A block of wood floats in water with `2/3` of its volume submerged. Its relative density is

To find the relative density of a block of wood that floats in water with \( \frac{2}{3} \) of its volume submerged, we can follow these steps: ### Step 1: Understand the problem We know that the block is floating, which means the weight of the block is equal to the buoyant force acting on it.

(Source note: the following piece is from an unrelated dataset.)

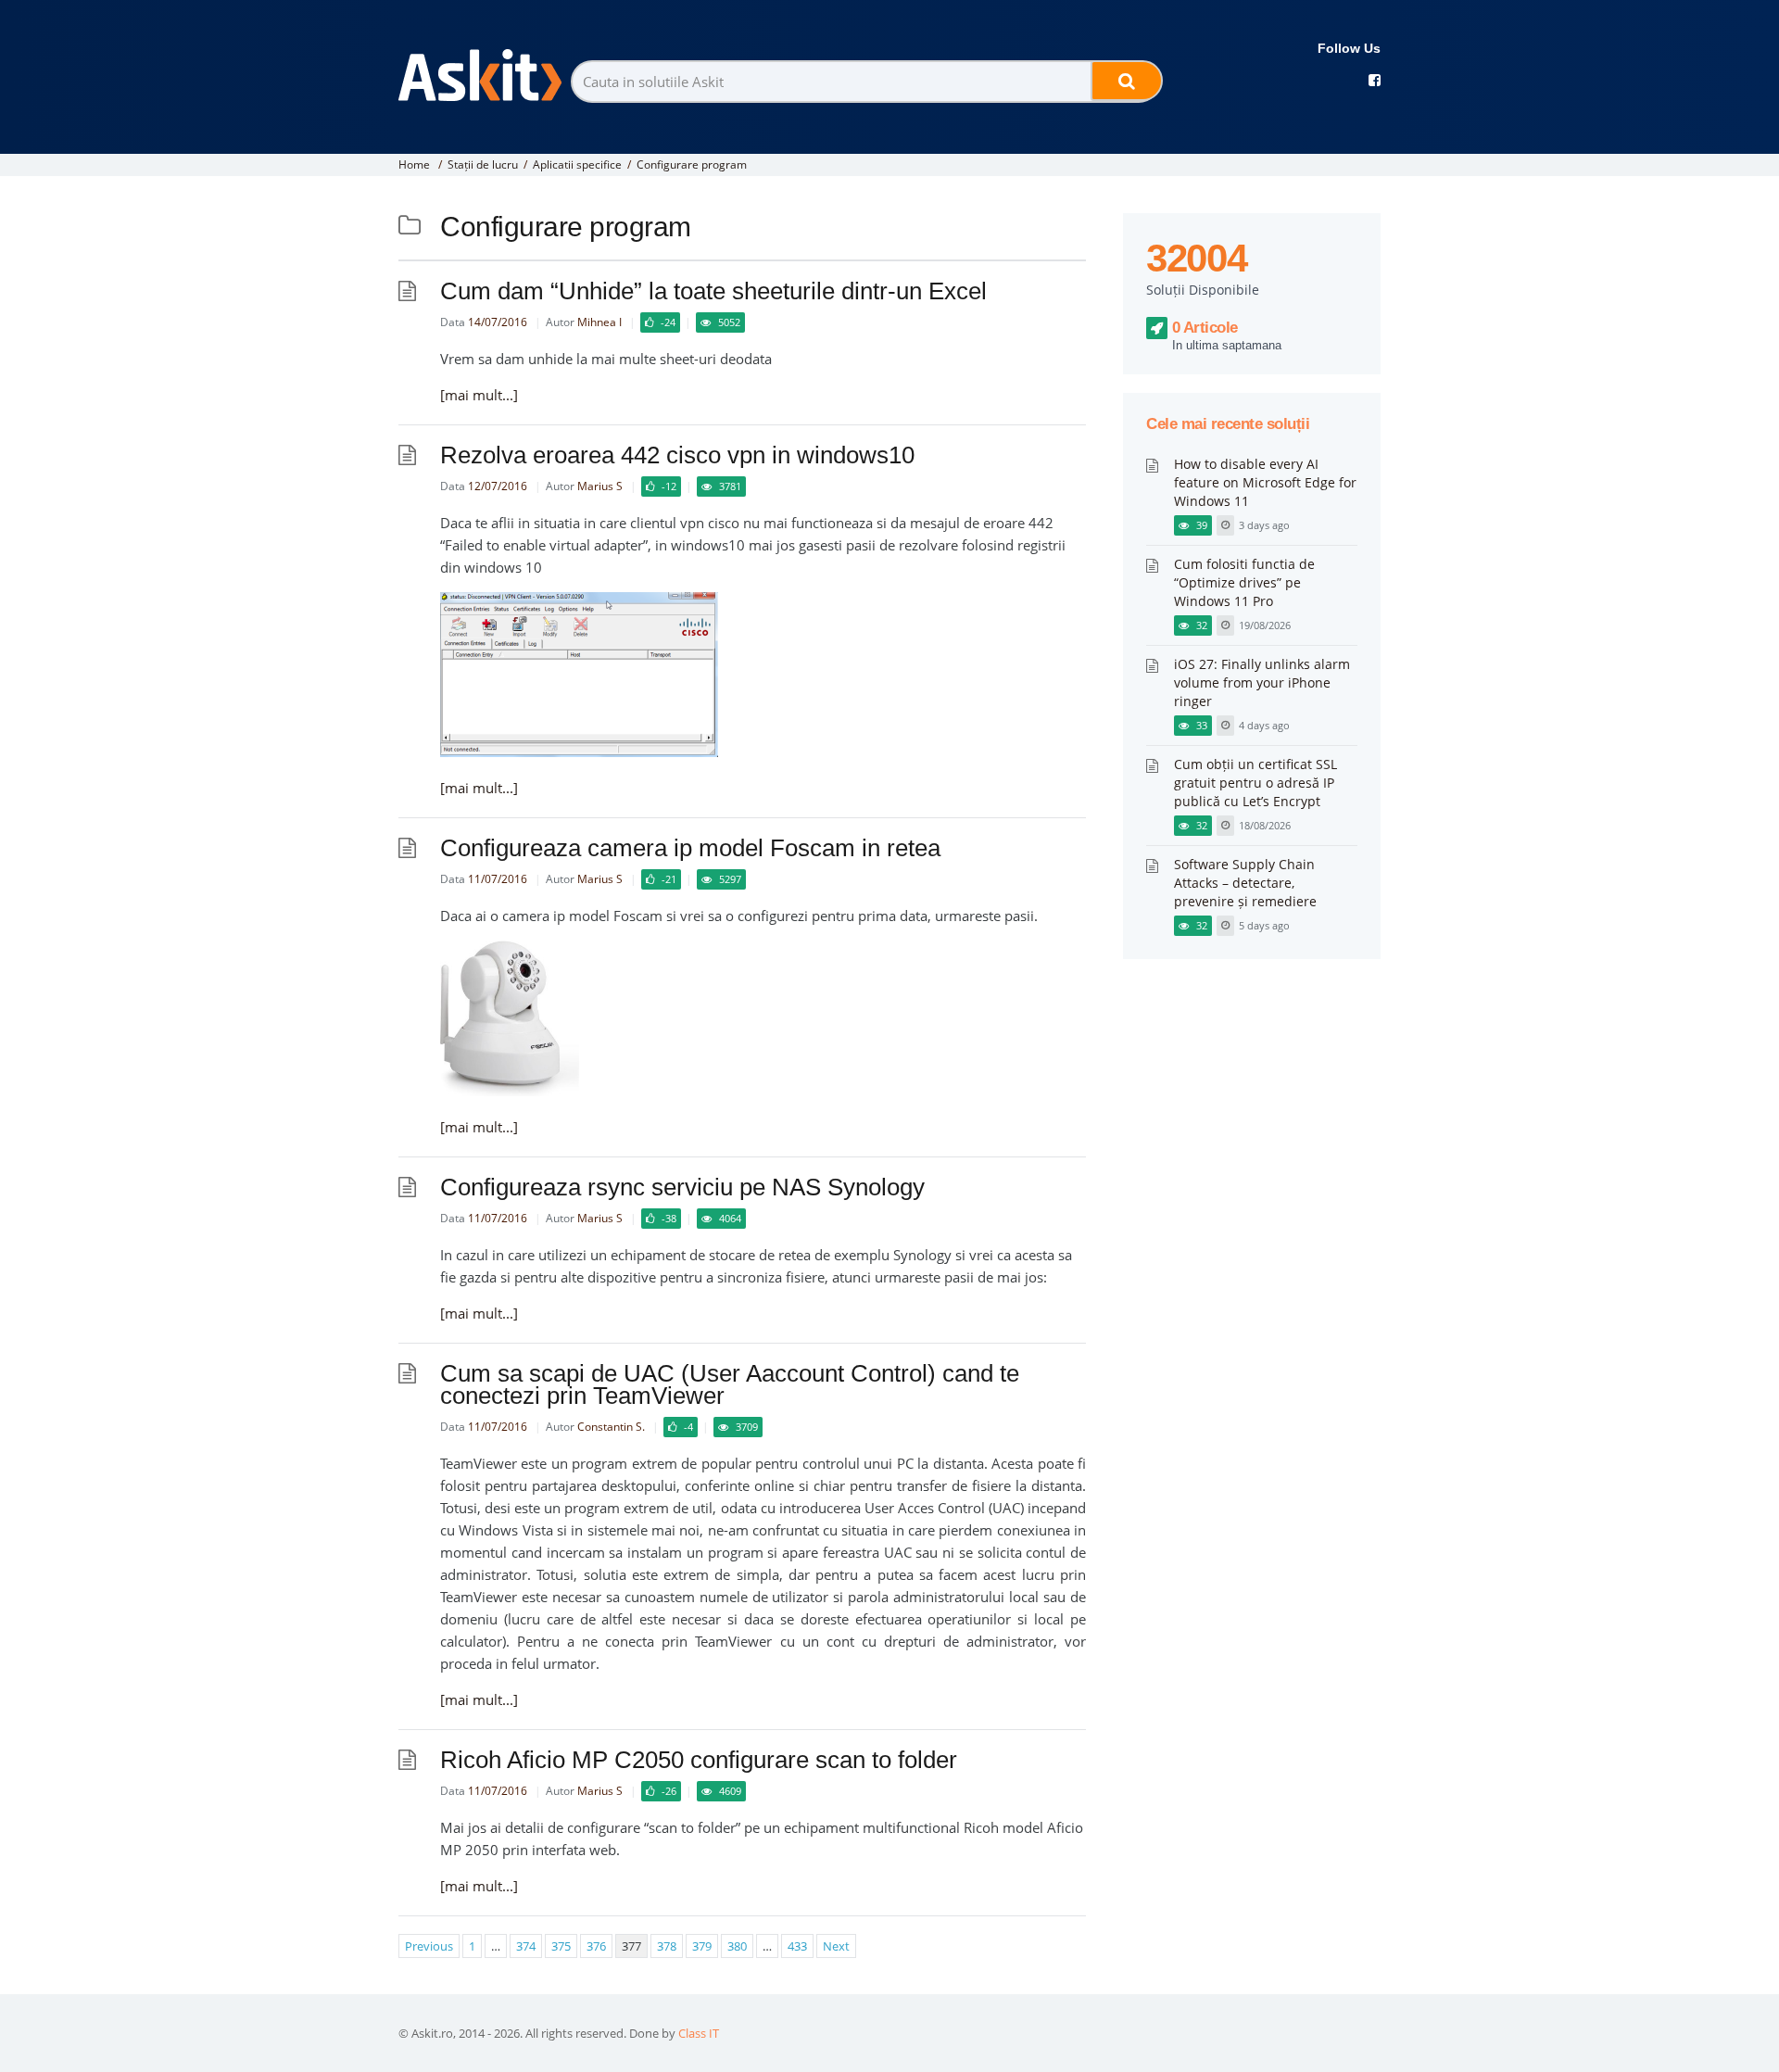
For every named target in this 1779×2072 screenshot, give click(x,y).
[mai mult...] (479, 394)
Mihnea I (599, 322)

The buoyant force is equal to the weight of the water displaced by the submerged part of the block. ### Step 2: Define the variables Let: - \( V \) = total volume of the wooden block - \( V' \) = volume of the block submerged in water = \( \frac{2}{3} V \) - \( \sigma \) = density of the wooden block - \( \rho \) = density of water (approximately \( 1000 \, \text{kg/m}^3 \)) ### Step 3: Write the equations According to Archimedes' principle, the buoyant force \( F_B \) is given by: \[ F_B = \text{Weight of the water displaced} = V' \cdot \rho \cdot g \] Since \( V' = \frac{2}{3} V \), we can write: \[ F_B = \left(\frac{2}{3} V\right) \cdot \rho \cdot g \] The weight of the wooden block \( W \) is given by: \[ W = \text{mass} \cdot g = V \cdot \sigma \cdot g \] ### Step 4: Set the forces equal For the block to float, the buoyant force must equal the weight of the block: \[ \left(\frac{2}{3} V\right) \cdot \rho \cdot g = V \cdot \sigma \cdot g \] ### Step 5: Simplify the equation We can cancel \( g \) and \( V \) (assuming \( V \neq 0 \)): \[ \frac{2}{3} \rho = \sigma \] ### Step 6: Find the relative density Relative density (specific gravity) is defined as the ratio of the density of the substance to the density of water: \[ \text{Relative Density} = \frac{\sigma}{\rho} \] Substituting \( \sigma \) from the previous step: \[ \text{Relative Density} = \frac{\frac{2}{3} \rho}{\rho} = \frac{2}{3} \] ### Conclusion The relative density of the block of wood is \( \frac{2}{3} \).